1. A lighting device configured to provide lighting device light, the lighting device comprising: a plurality of light sources configured to provide light source light, the plurality of light sources comprising at least a first light source configured to generate first light source light and a second light source configured to generate second light source light; a light guide comprising: a luminescent material excitable by the light source light, and configured to provide luminescent material light, wherein the luminescent material is configured to reabsorb at least part of its luminescent material light, a light exit window for escape of the luminescent material light from the light guide, and a plurality of light incoupling areas arranged perpendicular to the light exit window and comprising at least a first light incoupling area configured at a first distance from the light exit window, and a second light incoupling area configured at a second distance from the light exit window; wherein the first light source is configured to provide said first light source light to the first light incoupling area, wherein the second light source is configured to provide said second light source light to the second light incoupling area, wherein the first distance is unequal to the second distance; and the lighting device further comprising: a control unit arranged for controlling the color temperature of the lighting device light by independently controlling the plurality of light sources dependent on the distance of each light source from the light exit window, wherein as distance the shortest distance from the light incoupling area through light guide material to the light exit window is chosen.

2. The lighting device according to claim 1, wherein the light guide comprises a plurality of faces, wherein at least part of a first face is configured as first light incoupling area and second light incoupling area, and wherein at least part of a second face is configured as light exit window.
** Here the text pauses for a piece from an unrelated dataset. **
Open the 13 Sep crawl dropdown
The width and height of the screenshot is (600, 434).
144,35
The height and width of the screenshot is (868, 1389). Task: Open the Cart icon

3. The lighting device according to claim 1, wherein the control unit is further arranged to select which light source to switch on and to adjust the relative intensity of the plurality of light sources dependent on the distance of each light source from the light exit window.

4. The lighting device according to claim 1, comprising a plurality of light exit windows arranged perpendicular to the incoupling areas.

5. The lighting device according to claim 1, comprising said plurality of light sources wherein m is at least 3, configured to provide light source light to irradiate incoupling areas of the light guide, with the light incoupling areas configured at distances from the light exit window, wherein each distance is different.

6. The lighting device according to claim 1, wherein the plurality of light sources comprises two or more subsets each comprising one or more light sources, wherein each subset of light sources is configured to provide light source light to another face of the light guide.

7. The lighting device according to claim 1, wherein the light guide comprises a light guide material wherein the luminescent material is embedded.

8. The lighting device according to claim 7, wherein the light guide material comprises a polymeric material.

9. The lighting device according to claim 7, wherein the light guide material comprises a material selected from the group consisting of an inorganic material and a hybrid material having both inorganic and organic character.

10. The lighting device according to claim 7, wherein the light guide material comprises a ceramic material.

11. The lighting device according to claim 1, wherein the luminescent material comprises one or more of an organic dye, quantum dots, and a luminescent ion based luminescent material.

12. The lighting device according to claim 1, wherein the luminescent material has an emission spectrum and an excitation spectrum having spectral overlap, wherein the normalized spectral overlap is 0.02<SO≦0.5.

13. The lighting device according to claim 1, wherein the light source light of the plurality of light sources have spectral overlap.

14. The lighting device according to claim 1, wherein the first light source is arranged at a largest distance from the light exit window of the light guide and is arranged to produce a red-shifted spectral distribution with respect to light generated by the second light source which is arranged at a smallest distance from the light exit window of the light guide.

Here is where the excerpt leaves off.